#### ENREGISTREMENTS ####

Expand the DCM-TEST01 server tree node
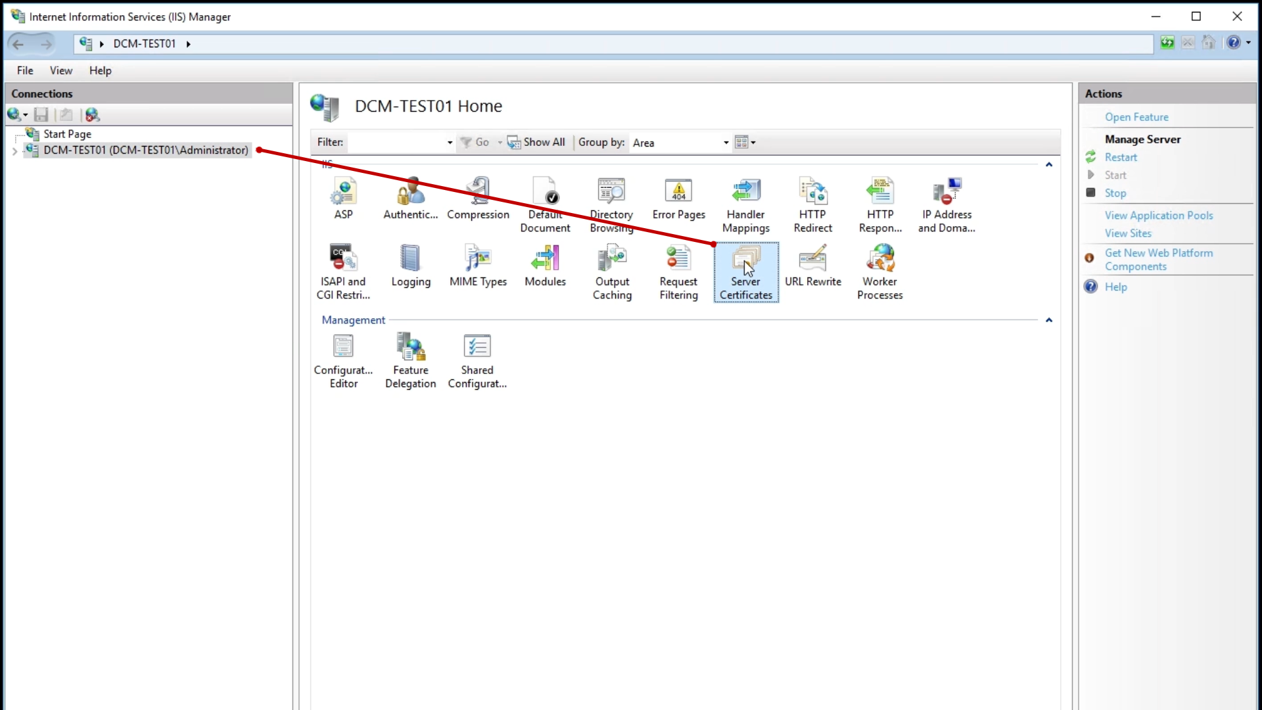Image resolution: width=1262 pixels, height=710 pixels. 14,151
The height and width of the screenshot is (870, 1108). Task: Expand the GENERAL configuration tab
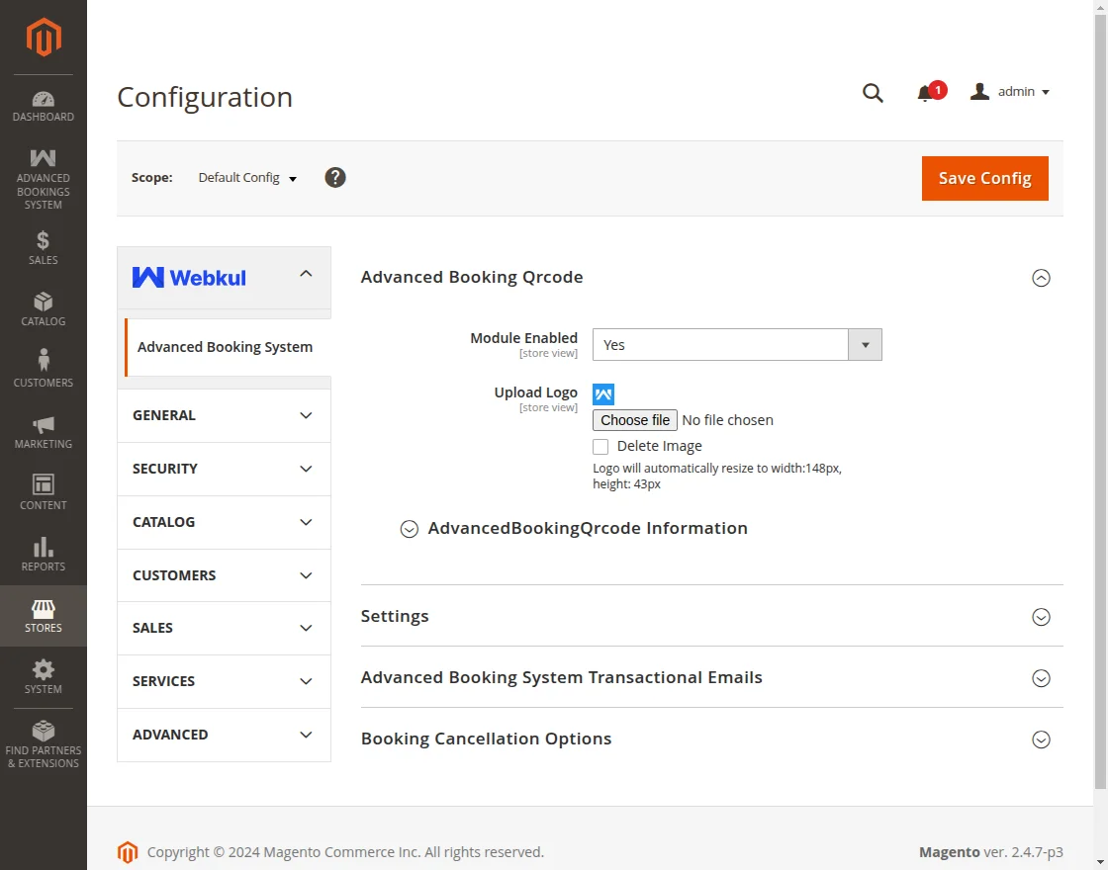point(224,415)
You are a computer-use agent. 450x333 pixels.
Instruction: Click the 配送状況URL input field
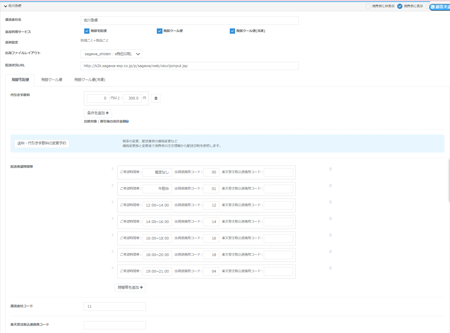(189, 66)
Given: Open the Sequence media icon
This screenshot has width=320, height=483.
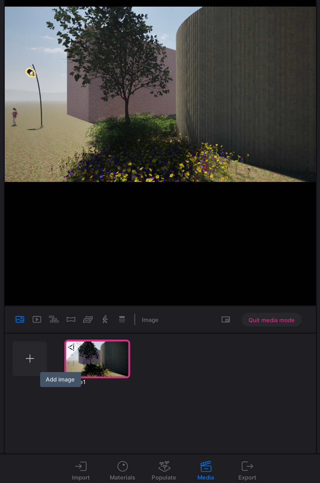Looking at the screenshot, I should [54, 319].
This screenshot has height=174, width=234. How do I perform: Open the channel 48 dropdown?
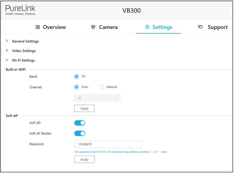click(x=97, y=98)
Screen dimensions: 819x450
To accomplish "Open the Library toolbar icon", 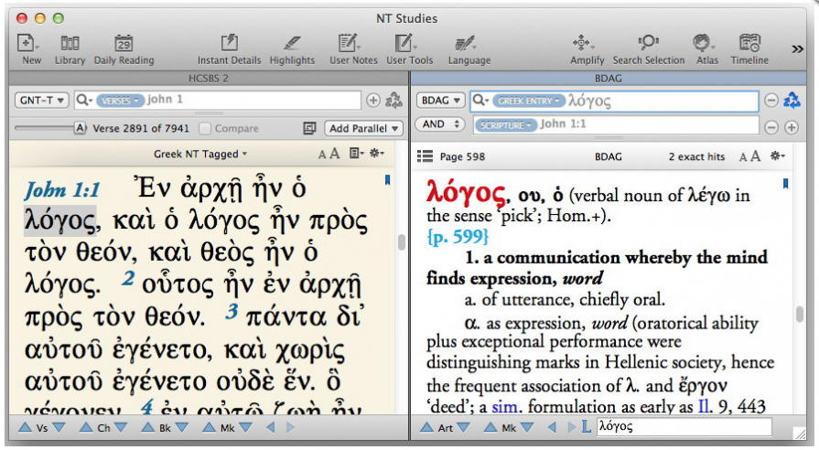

####

- EXERCICE PROPOSÉ
Recopie les enregistrements ci-dessus en remplaçant « Open » par « Show » partout, sans rien changer d'autre, et laisse les images de côté.

- RÉPONSE
Expand the DCM-TEST01 server tree node
Image resolution: width=1262 pixels, height=710 pixels. 14,151
The height and width of the screenshot is (870, 1108). Task: Expand the GENERAL configuration tab
point(224,415)
You are a computer-use agent. 450x333 pixels.
Instruction: Click the 配送状況URL input field
(189, 66)
Given: Show the Sequence media icon
This screenshot has width=320, height=483.
Looking at the screenshot, I should [54, 319].
This screenshot has height=174, width=234. How do I perform: Show the channel 48 dropdown?
click(x=97, y=98)
Screen dimensions: 819x450
To accomplish "Show the Library toolbar icon", 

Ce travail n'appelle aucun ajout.